Congress can sort it out. Congress did! We have the Tax Cuts and Jobs Act, GILTI, FDII, BEAT… these new terminologies, these new acronyms … [some laughter in the room…]
Mimi Song: Very, very suitable by the way…
William Byrnes: These acronyms are very suitable, but Congress can redefine the word in tangibles as they did in 367 and 482. This is, for me, the most interesting aspect of Altera[‘s case]: It’s not the constitutional challenges of the Administrative Procedures Act. And it’s interesting, academically speaking, but here’s really the fundamental crux: What does the word intangible mean?
And it comes down to the word “any”. When you read 482, if you’re looking at it right now on the computer screen, “any transfer…” yada-yada-yada intangibles, “any transfer … intangibles…” the Treasury argued any does not modify the word that it immediately proceeds and tangibles any intangibles. [Grammarians would argue,] “Actually it works somewhat like a preposition and it modifies…” [while Treasury is arguing,] “I’m sorry, ‘any’ transfer it, doesn’t modify the word ‘transfer.’ It modifies the word intangibles…”
Matthew DeMello: Just to interrupt quickly. Fiona, in 2014 legislation under the Obama administration expanded the scope of intangibles. Can you tell us how the definition changed?
Fiona: They’ve changed quite a bit. Actually the IRS wants to limit the reduction in the U S tax base from cost sharing arrangements, and they’ve changed regulations several times throughout the years to do so. First, there was the qualified cost sharing regulations issued in 1995. Those regulations tightened on stock-based compensation in 2003 mandating that they are included in cost pools. Temporary regulations were issued in 2009, then final regulations in 2011. You can see how cost sharing arrangements often end up in dispute.
William Byrnes: So intangibles can have it expansive meaning because Congress put ‘any’ here and put in tangibles at the end of the sentence, but meant for ‘any’ to be in front of the word intangibles. That’s Treasury’s argument. And the company said, “But the way I read English and the way I read statutes, not just the statutory construction but just the simple English, iff a word proceeds another word, it modifies that word.

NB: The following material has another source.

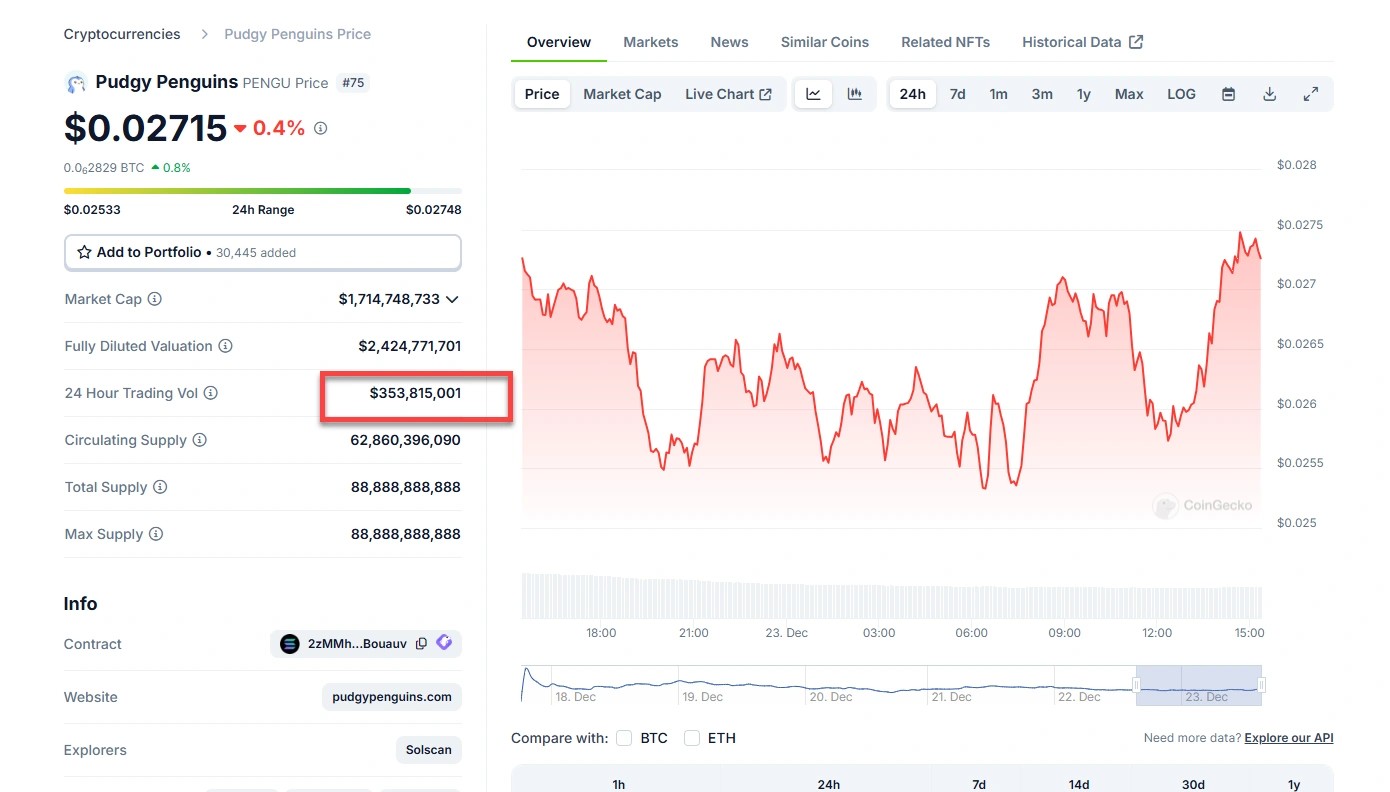
Task: Choose the Max time range
Action: (1129, 94)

It proceeds that’s Congress could have written it differently. The people who write our tax laws are you, when you’re younger, working as a staff member on the Hill. It’s you as a lobbyist who are seeking to influence for the benefit of your company, which benefits America, which benefits my retirement account. So I trust your lobby dollars.
I do. I’m not one of those people says we shouldn’t have lobby dollars. I want you to representing my retirement account by representing your company because your earnings go to my 401k or my pension plan at Texas A&M.
I’ll stop with that. But I think it just opens up a different perspective for you to think about when we talk about cost sharing. Because what I read in the newspaper is always low tax countries, and it’s the way I interpret it: This is what Congress wants you to do. And if Congress doesn’t want you to do it, it makes GILTI, BEAT, FDII… Transparency on taxation. Congress can do a lot of things and it’s chosen not to.